Exercise aim: Write out the rows from the line containing "724x1568 pixels." through the line containing "the green check", including both of those lines. Leave the pictures out.

Entries:
....................

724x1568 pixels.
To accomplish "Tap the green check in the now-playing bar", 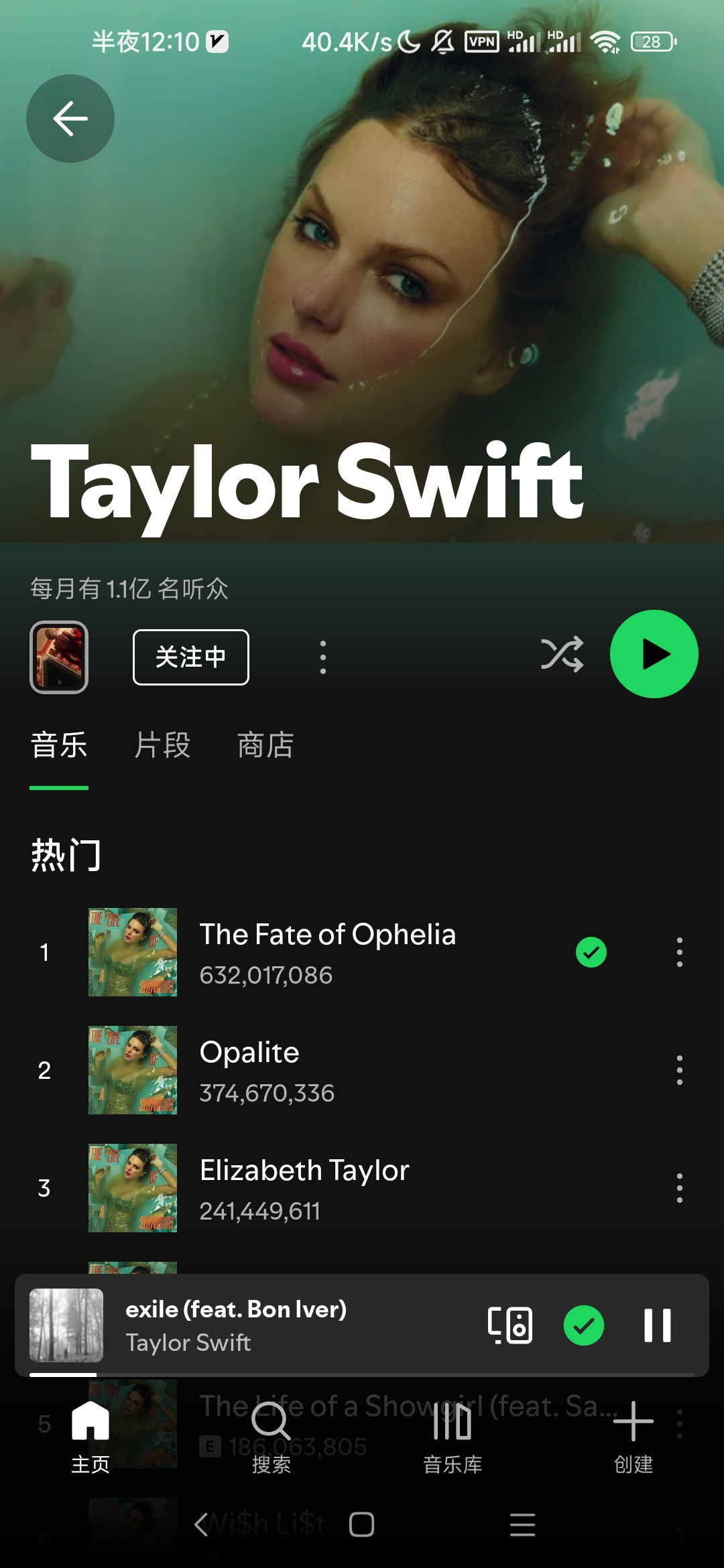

....................

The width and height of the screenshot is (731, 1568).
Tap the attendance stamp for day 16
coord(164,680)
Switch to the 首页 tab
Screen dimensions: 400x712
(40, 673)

....................

Reply:
724x1568 pixels.
To accomplish "Tap the green check in the now-playing bar", 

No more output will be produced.